As we grow in life, we should ‘work to learn, not to earn’ as we progress through the Cash-Flow quadrants to ultimately become an InvestorCaptain FI
Cashflow Quadrant | Robert Kiyosaki
Cashflow quadrant is a great financial education book and the follow up to Kiyosakis best seller Rich Dad Poor Dad. Cashflow Quadrant focuses on educating the reader on the four types of earners, and encourages you to analyse where you fit into the quadrant
Quadrant One: Employee
Most everyone will always begin their working lives as an employee; that is to say, someone who actively sells (trades) their time for money, whilst working for a business or other entity. This isn’t necessarily a bad thing, as long as you realise why you are doing it – many entrepreneurs spend time as employees as they ‘work to learn, not to earn’ and then transition those skills into another quadrant. Employees are at significant risk should their employer terminate their job, or if the company went under. They also are subject to high levels of income tax and don’t really get tax breaks.
Quadrant Two: Self-Employed
The self employed is a variant on the employee; someone who is working for themselves. The Self Employed can be thought of as the freelancers or consultants of the working industry.

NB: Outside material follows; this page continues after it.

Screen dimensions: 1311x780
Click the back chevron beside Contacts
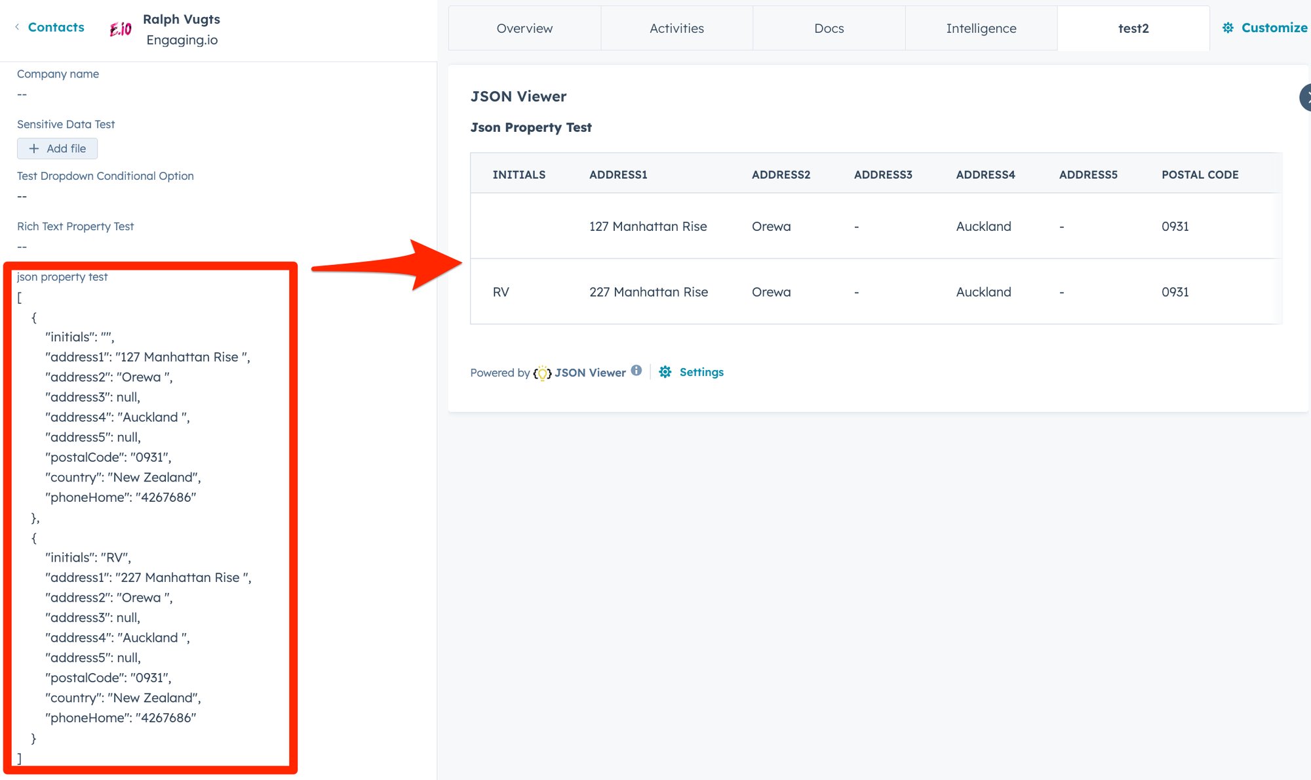click(x=17, y=27)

They still sell their time for money, however they may move freely between projects and contracts as they please. Being Self Employed can be brutal in a recession as it can be very difficult to secure contracts, and you are still subject to the whim of your employers. Those who are Self Employed are still subject to high income taxes, but have more scope for tax breaks as they can offset their working costs against their income. Small buisness owners are placed in this category when they dont employ anyone else.

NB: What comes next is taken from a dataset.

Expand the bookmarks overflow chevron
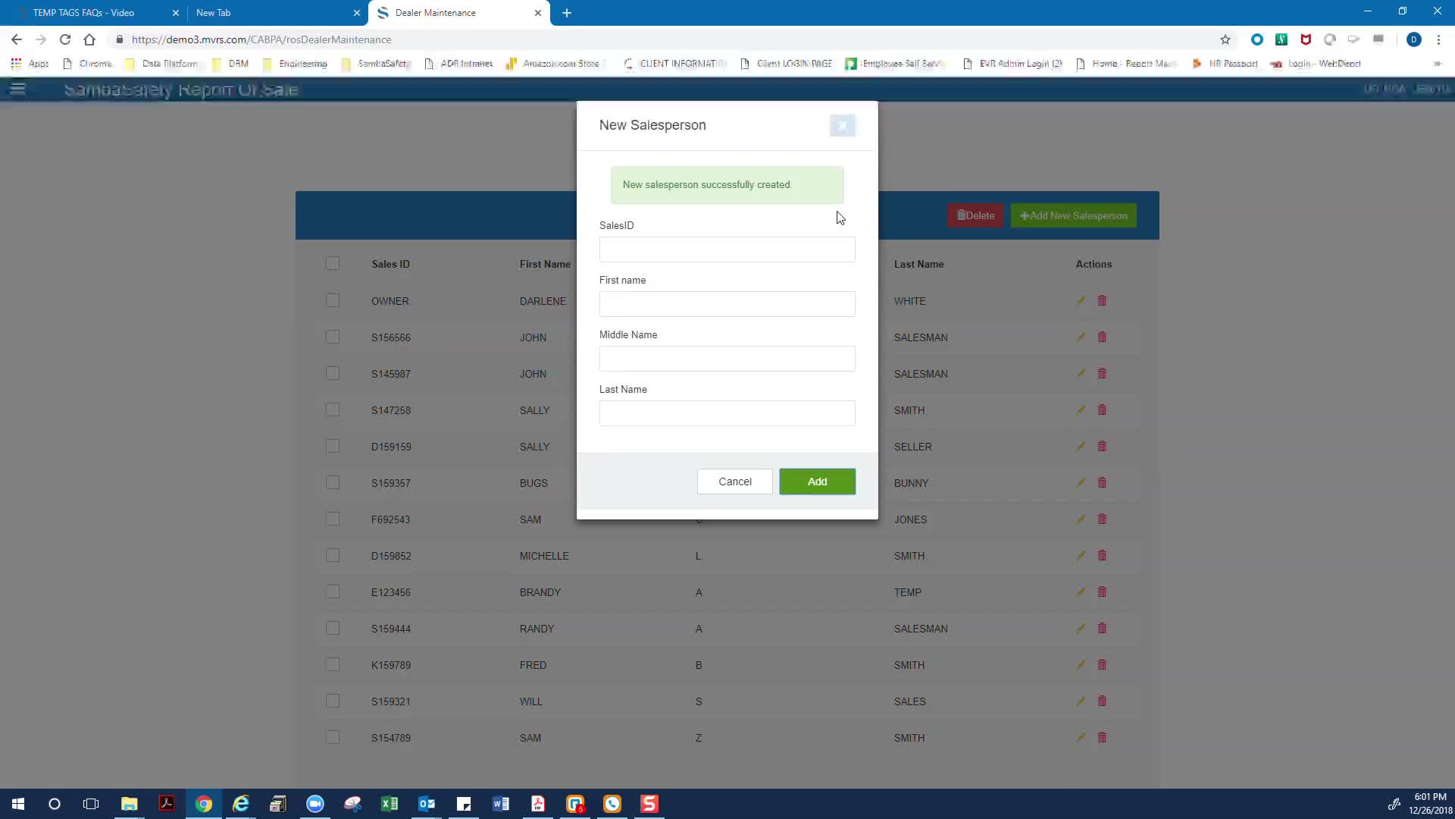point(1437,64)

Quadrant Three: Business Owner
The business owner is most always someone who has progressed from being Self-employed to employing others; by definition a business will have employees. Someone who has taken the skills that they ‘worked to learn’ and used them to create a business will most certainly always experience significant advantages over workers from the first two quadrants. Business owners will usually earn more, have more control over the direction of the company and implementing changing practices, and can find creative ways to avoid taxes such as through government incentives and asset write offs. Business owners often work very long hours initially to create a successful business, and then only start to reap the lifestyle rewards and benefits by outsourcing and hiring their employees – even then, it is far from passive.
Quadrant Four: Investor
Investors form the final quadrant, and consists of those who are typically investing in profitable assets such as business (private or publicly listed shares) and property. Investors receive an income purely by virtue of their investments; their money is put to work and makes more money! Investors are needed to stimulate growth in the economy and provide businesses with access to capital when they need it; in return they are often paid a dividend or rewarded with share growth over time. The goal is to become an investor, and reap the benefit of the passive income it produces.